Jamie Babbit’s queer cult classic But I’m a Cheerleader (1999) connects the dots between pink and cis-heteronormativity, between aesthetic artifice and social construct. Teen lesbian Megan (Natasha Lyonne) winds up at True Directions conversion camp for the summer. The institution is ground zero for kitsch. Boys wear blue and girls wear pink. They perform cliches of gendered labour in lurid, candy-coloured sets. 

Megan falls for fellow camper Graham (Clea DuVall) and develops confidence in her sexuality and herself. Her increasing courage tracks with the wardrobe’s increasing absurdity, as the heteronormative world she once took as gospel reveals itself as utter fabrication.
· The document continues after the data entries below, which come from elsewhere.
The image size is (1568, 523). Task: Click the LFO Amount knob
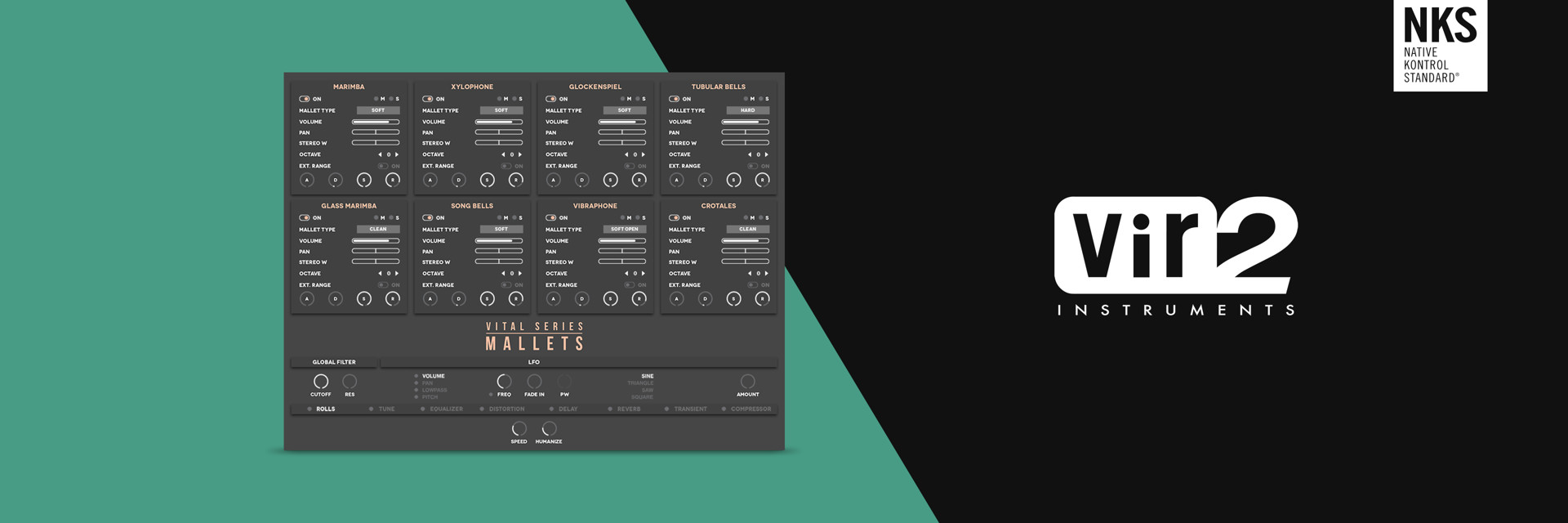[x=747, y=382]
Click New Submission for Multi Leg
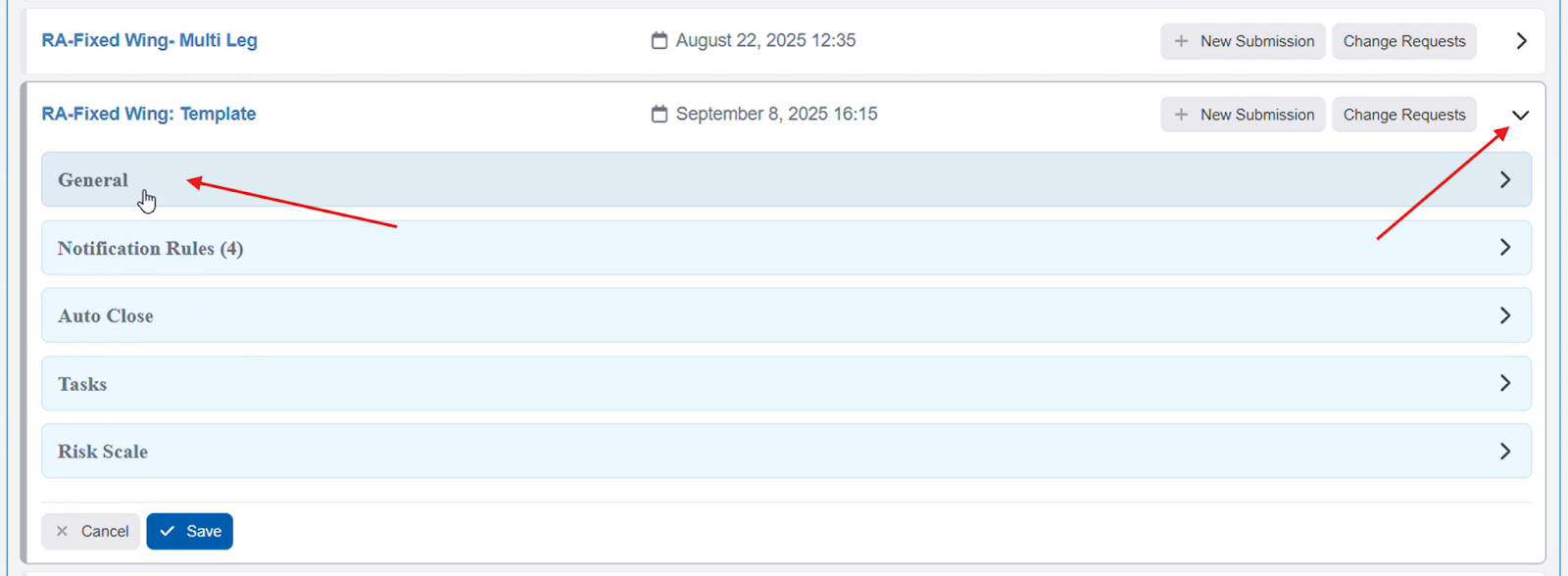The height and width of the screenshot is (576, 1568). pyautogui.click(x=1243, y=41)
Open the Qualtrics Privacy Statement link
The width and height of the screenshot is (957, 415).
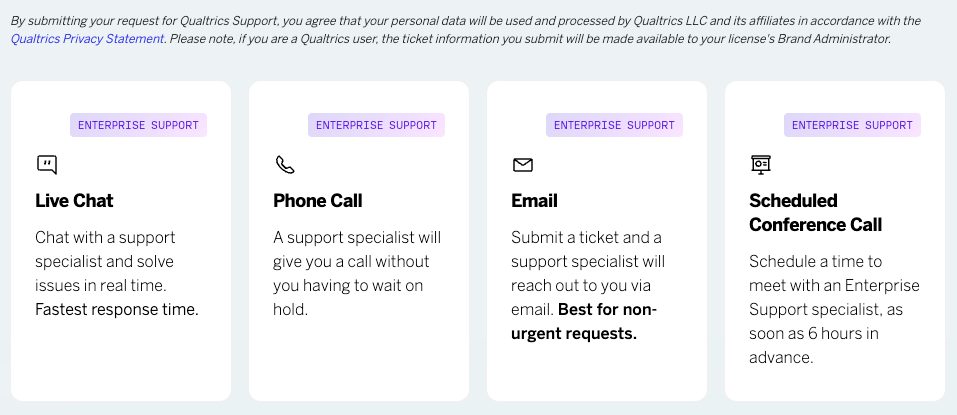click(x=87, y=39)
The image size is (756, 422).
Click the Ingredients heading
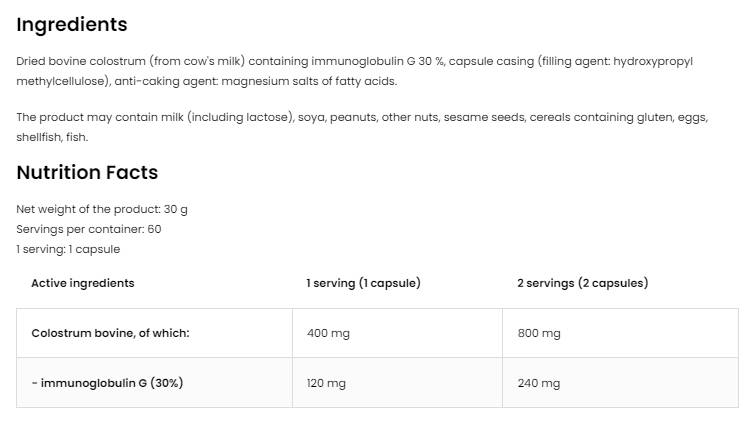72,25
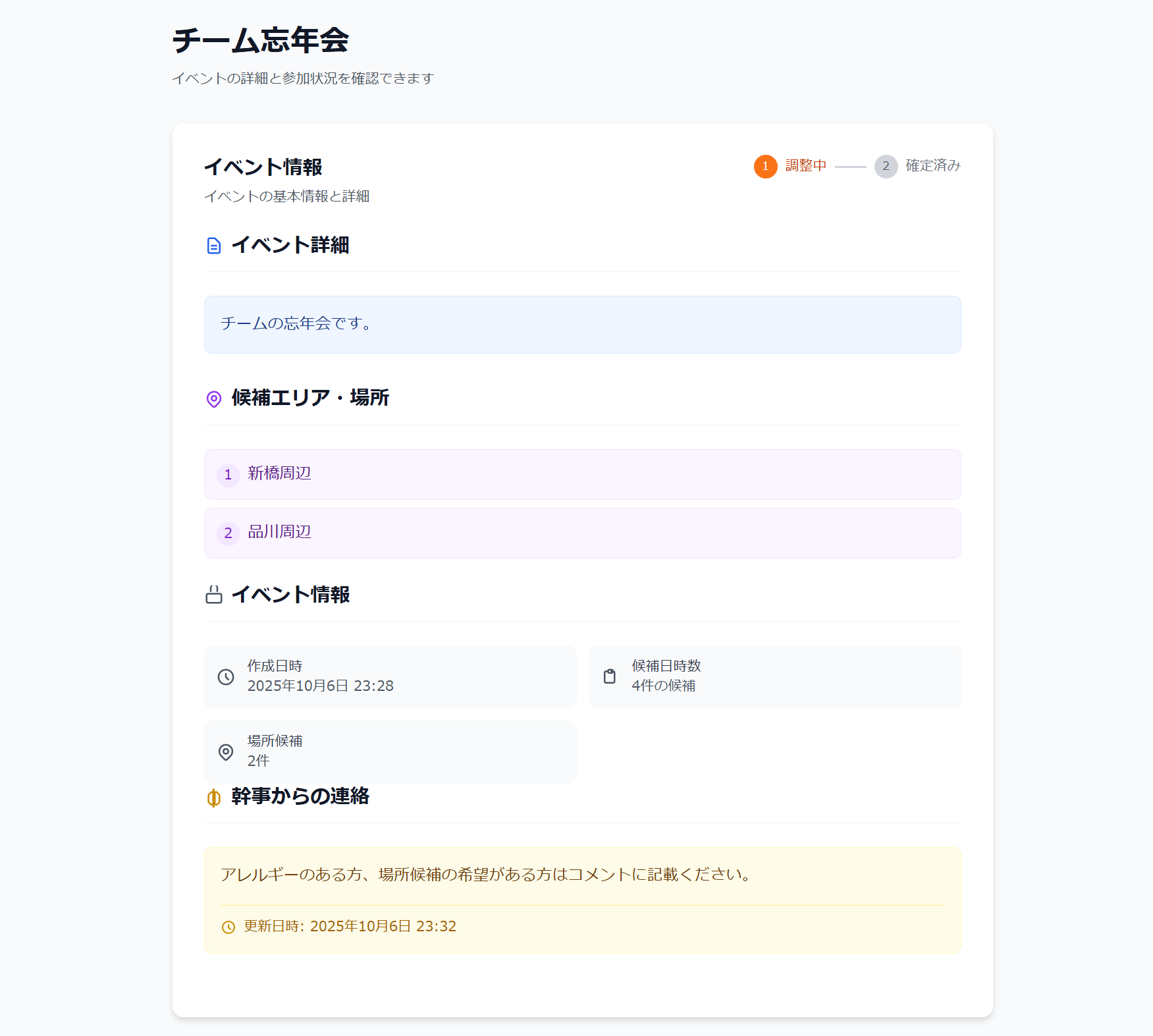Select the 新橋周辺 candidate area row
Screen dimensions: 1153x1036
(x=583, y=474)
This metaphor culminates in the graduation ceremony they attend wearing literal plastic.

Babbit modelled the film’s mise-en-scene off of Edward Scissorhands (1990) and — wait for it — the entire Barbie franchise. In her treatise on camp aesthetics, Susan Sontag writes “the essence of Camp is its love of the unnatural: of artifice and exaggeration.” Pink, especially that intense, illusory, and incredible pink made possible through Technicolor and thrust into the real world by Barbie dolls, modern synthetics, and industrial production methods, epitomises camp.


Bimbo Ascension

Legally Blonde (2001) 

“Whoever said orange is the new pink was seriously disturbed!” Elle Woods (Reese Witherspoon) and Funny Face fashion magazine editor Maggie Prescott would’ve gotten along. Though on the surface it seems like little has changed from those regressive 1950s films, Elle’s obsession with pink defies decades of cultural change that said feminists couldn’t be frivolous. Elle flaunts her frilly and fun self through the halls of Harvard, that bastion of cultural conservatism, and flies in the face of staid stereotypes. She slays at law, uplifts her fellow girlies, and owns a pink sequin bikini. These are not contradictions. 
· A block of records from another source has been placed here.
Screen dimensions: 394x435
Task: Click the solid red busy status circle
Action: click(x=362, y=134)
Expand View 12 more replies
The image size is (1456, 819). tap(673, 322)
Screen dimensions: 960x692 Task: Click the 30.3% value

During pre-production, costume designer Sophie de Rakoff and Reese Witherspoon visited sororities in Los Angeles. “We knew that [Elle] needed a signature colour, and we were like, ‘Do we really want it to be pink? It’s so on the nose. It’s so feminine. Could we do lavender? Could we do light blue? Is there another colour that we could do?’” de Rakoff recently told Entertainment Weekly. “When we met all the sorority girls, it had to be pink.”

Legally Blonde brought that sorority style to a broader audience, and the world ate it up. “It’s this movie that girls come back to again and again and again and again and again,” de Rakoff says. “What Reese did with that character, it’s still really relevant to girls today and I think that’s the most interesting thing about the movie, and they still respond to the clothes… Tacky can be great if it’s intentional.”
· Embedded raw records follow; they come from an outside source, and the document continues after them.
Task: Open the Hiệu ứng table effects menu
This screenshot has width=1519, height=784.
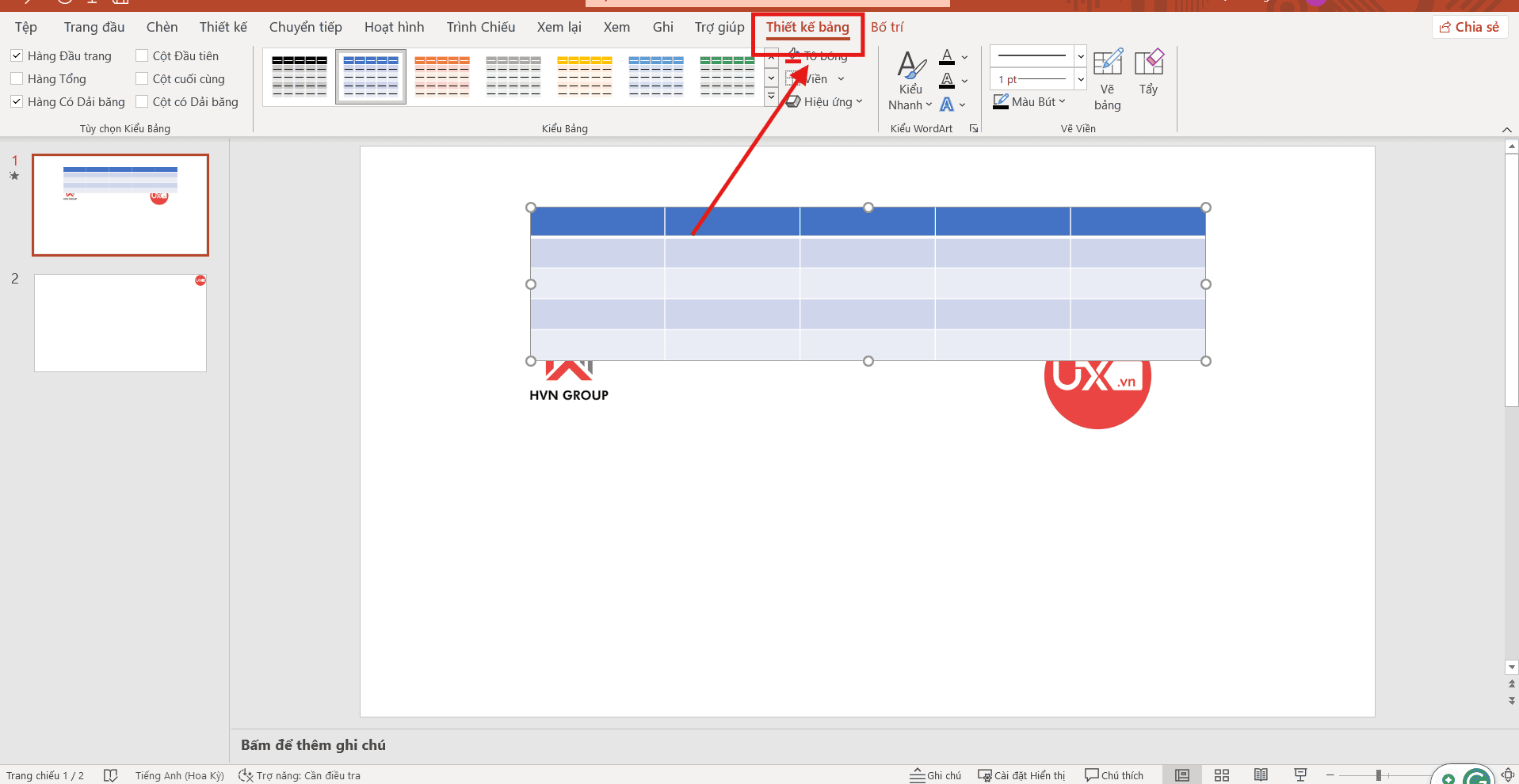Action: (825, 102)
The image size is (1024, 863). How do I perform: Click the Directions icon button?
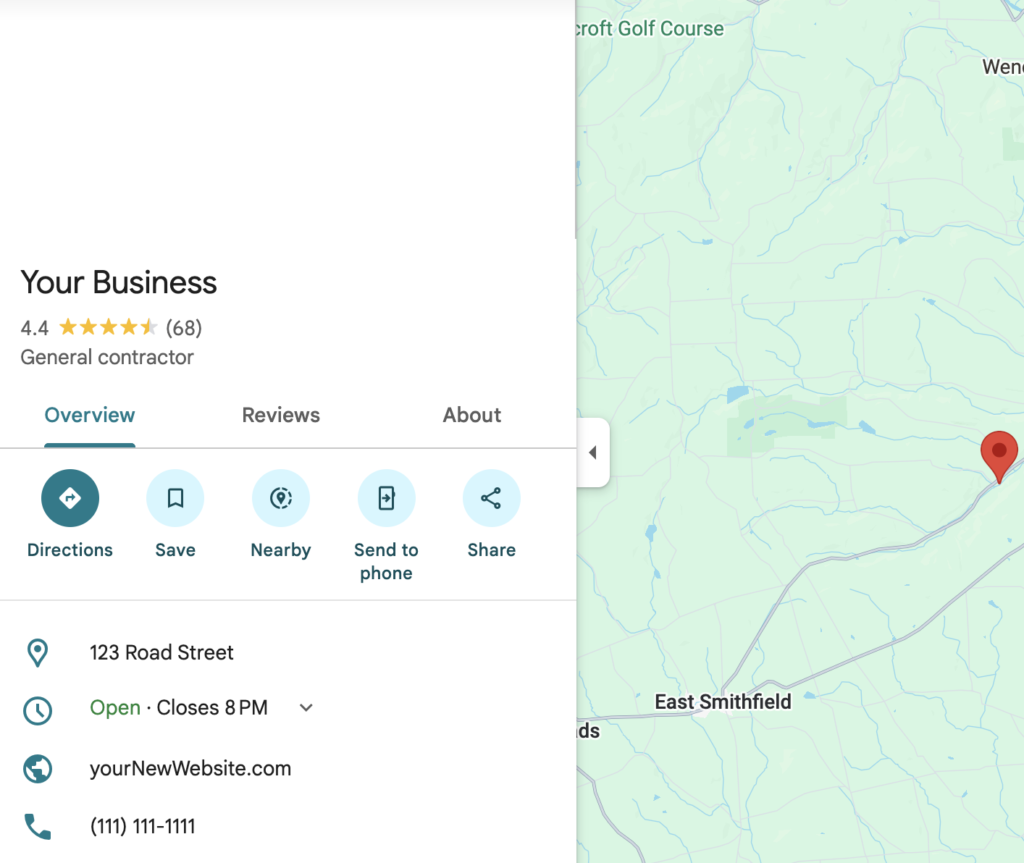70,498
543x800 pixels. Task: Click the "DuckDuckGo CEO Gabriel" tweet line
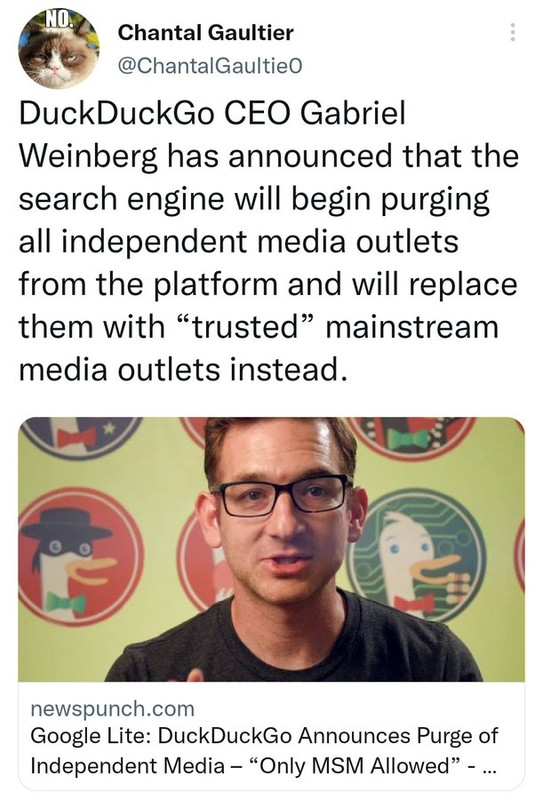(212, 113)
Elle was among good company in the cinematic universe, with Regina George (Mean Girls, 2004) and Cher Horowitz (Clueless, 1995). These characters gave no fucks, did what they wanted, and looked amazing doing it. They were forces of nature in head-to-toe glam.

Mean Girls (2004)

The Y2K era floated on the highs of third-wave feminism, the advent of the internet, and a few decades of relative political stability. It was a time full of hope. Fashion went nuts. Plastic was everywhere. Bimbos ascended. People could be anyone they wanted. Women could indulge in girly excesses and be radical at the same time. But cultural highs eventually lose air, and the aughts saw an onslaught of bimbo backlash. 

Twenty years later and the world is reclaiming the trope. Tik Tok reignited the Bimbo trend. Barbie promises to bring that energy to the screen again, including the greatly anticipated himbofication of Ryan Gosling. Casting the crowned sex-icons of the 2010s as Barbie and Ken speaks volumes. Even though they’re missing genitals, they’re certified eye-candy. 

In 2023, Barbie sits atop this history, with a view of every pink detail. The film has dipped its toes into every paint can of the last 80 years. They’re reigniting cinematic trends no movie has revisited in a long time: a soundtrack of original songs by a slew of pop stars, the entwinement of film and fashion, the set designs of soundstage musicals, and the glitz of the turn of the century. In a best case scenario, Barbie will make allusions to this canon updated for our current social climate.